Interview: Understanding the Legal Aspects of Interstate River Water Disputes
Mohan V. Katarki was born in the State of Karnataka, India, on 20th January 1960; he obtained B.Sc. (1981) and LL. B (1984) from the University Law College, Dharwad. He started practicing in the Supreme Court of India in January 1985 in the Chamber of Senior Advocate Mr M. C. Bhandare. Mr Katarki developed a specialised practice in Inter-State Water Law concerning sharing or allocation of waters between the States in the Inter-State river and river valley. At present, he is representing four States before the Supreme Court and Inter-State Water Disputes Tribunals. We thank Mr. Katarki for his valuable time and co-operation.
Below is the excerpt from a telephonic interview with Mr. Katarki
Q. What according to you is the genesis of interstate river water dispute, is it influenced by political scenario or it is just failure of legal structure on the subject matter?
A: Interstate dispute primarily arises because of the difference in the perception between the Engineers and Planning bodies of two or more riparian States regarding the use of water. Since the stakes are very high in these matters, the politicians naturally step in. The issue gets popularised due to the involvement of media. It may be inferred in this way that these matters arise because of politics but certainly, politics is not the cause. The cause is to be the difference in perception of development of the water resources between the riparian States.
Q. How do you trace the interstate water sharing disputes in India, Historically?
Historically, Interstate water disputes in India date back to mid-19th century when high dam technology made its entry in the world. At that time India was in two parts i.e. British India and Princely states. There were no disputes in British India as the system was unitary under the Govt of India Act of 1858. Even in Govt of India Act of 1915-19, though provincialisation was introduced, the ultimate power of distribution of inter provincial water rested in the Secretary of State in London or his representative namely the Governor General of India. However, in the Government of India Act of 1935, the system was changed. A provision was made for the settlement of disputes by appointment of an independent Commission. Indus Commission was appointed under this provision to resolve the dispute between Sind and Punjab in 1942. In so far as the disputes between the princely States and British India were concerned, the issues were really complex. Cauvery water dispute is a prime example of disputes between the two. The exercise of Paramountcy or imperial power by the Secretary of State in favor of British India made the issue mainly political.
Q. How is a Tribunal constituted under Inter State Water Disputes Act 1956 when there is dispute arisen to resolve the dispute?

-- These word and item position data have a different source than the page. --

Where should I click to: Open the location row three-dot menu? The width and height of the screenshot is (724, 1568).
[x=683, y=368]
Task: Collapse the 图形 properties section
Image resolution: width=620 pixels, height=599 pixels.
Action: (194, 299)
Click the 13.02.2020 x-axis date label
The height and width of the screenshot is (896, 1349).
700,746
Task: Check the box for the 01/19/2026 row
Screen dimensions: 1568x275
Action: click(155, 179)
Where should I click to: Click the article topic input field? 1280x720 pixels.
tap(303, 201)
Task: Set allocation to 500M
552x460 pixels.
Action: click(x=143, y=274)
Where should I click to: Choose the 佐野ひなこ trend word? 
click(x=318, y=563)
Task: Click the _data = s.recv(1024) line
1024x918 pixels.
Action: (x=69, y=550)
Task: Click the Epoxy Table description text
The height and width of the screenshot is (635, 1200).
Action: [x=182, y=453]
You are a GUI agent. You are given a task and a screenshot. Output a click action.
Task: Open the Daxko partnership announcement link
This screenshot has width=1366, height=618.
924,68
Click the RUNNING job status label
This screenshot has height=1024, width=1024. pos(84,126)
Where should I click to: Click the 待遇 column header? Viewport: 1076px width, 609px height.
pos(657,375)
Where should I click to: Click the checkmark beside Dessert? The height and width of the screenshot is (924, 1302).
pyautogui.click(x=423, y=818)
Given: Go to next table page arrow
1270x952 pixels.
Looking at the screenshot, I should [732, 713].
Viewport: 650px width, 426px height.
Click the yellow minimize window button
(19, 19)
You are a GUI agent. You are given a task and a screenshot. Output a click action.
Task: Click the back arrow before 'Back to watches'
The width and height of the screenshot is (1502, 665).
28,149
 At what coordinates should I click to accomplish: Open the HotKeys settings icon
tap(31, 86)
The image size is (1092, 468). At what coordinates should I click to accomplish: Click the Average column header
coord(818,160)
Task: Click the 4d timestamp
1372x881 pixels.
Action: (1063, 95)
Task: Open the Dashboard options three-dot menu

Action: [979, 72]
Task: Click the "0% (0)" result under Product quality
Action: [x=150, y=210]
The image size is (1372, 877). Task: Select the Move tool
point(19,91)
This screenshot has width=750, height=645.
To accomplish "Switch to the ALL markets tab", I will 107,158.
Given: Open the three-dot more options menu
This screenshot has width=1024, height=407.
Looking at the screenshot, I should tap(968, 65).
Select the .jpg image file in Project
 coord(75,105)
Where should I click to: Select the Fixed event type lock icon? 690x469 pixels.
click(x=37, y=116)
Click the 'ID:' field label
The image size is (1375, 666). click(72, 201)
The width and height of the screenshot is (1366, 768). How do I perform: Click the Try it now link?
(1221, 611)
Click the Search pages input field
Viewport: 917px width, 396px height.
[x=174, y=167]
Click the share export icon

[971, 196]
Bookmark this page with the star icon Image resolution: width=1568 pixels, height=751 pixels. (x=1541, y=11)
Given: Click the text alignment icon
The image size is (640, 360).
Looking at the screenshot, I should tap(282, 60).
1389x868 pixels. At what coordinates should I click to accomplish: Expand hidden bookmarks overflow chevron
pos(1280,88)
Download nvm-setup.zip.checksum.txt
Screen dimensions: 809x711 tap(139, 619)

A. In case of water disputes, there is no concept of ‘Compulsory Jurisdiction’ i.e. no riparian State can directly file complaint raising the dispute in the Tribunal. A complaint is filed before the government of India under Section 3 of the Inter State Water Disputes Act of 1956 to constitute a tribunal and the said government, under Section 4, constitutes a tribunal only when it is satisfied that water dispute can’t be resolved by negotiations. The idea is that States must try to resolve the dispute through negotiation beforehand by its give and take policy at the level of high constitutional functionaries.
Q. Why is the award implementation of tribunal a major problem in the current status quo?
A. These water disputes are no ordinary contracts which can be enforced. The enforcement has its inherent difficulties. For example, if an order is passed directing a State to release a specific amount of water, it depends on the rainfall, storages, transit losses, etc. Besides, in a democratic setup, the State comes under public pressure and chooses to defer to pacify people which is unfortunate. Despite these difficulties and contrary to general perception, the awards do get implemented; maybe with some delay.
Q. How do you see Supreme Court’s Jurisdiction in these matters considering Article 262 of the Constitution of India?
A. Initially when we adopted the model of Government of India Act of 1935 the impression was that the tribunal was the final authority adjudicating these disputes. But now the concept has changed. The meaning of “Ouster clause” after 1962 in Anisminic case have changed because, despite ouster clause, the superior courts have assumed jurisdiction to go into the question whether the tribunal which has decided the matter has decided in accordance with law or not? Therefore, though the inter State tribunal is final for all purposes, it can’t oust the jurisdiction of Supreme Court and SC being the apex court has the power to decide whether the tribunal has acted in accordance with law or not. In the process, although the Supreme Court may not get into details of the facts. The Supreme court has clarified recently in Cauvery that it has adopted the approach which is neither narrow or broader but an intermediary. In Cauvery dispute, Supreme courts assumption of Jurisdiction did help in resolving the dispute as both the contesting States of Karnataka and Tamil Nadu have accepted the judgment. No Review Petition has been filed by them. Only State of Kerala has filed on some limited point. One must also look into the fact that people have more faith in Supreme Court although Tribunals are equally impartial and competent.
Q. Recently the government has proposed setting up of Permanent Tribunal and Dispute Resolution Committee(DRC) in Inter State Water Disputes (Amendment) Bill of 2017 tabled in parliament to ensure speedy hearing of the dispute, how effective do you think it will be?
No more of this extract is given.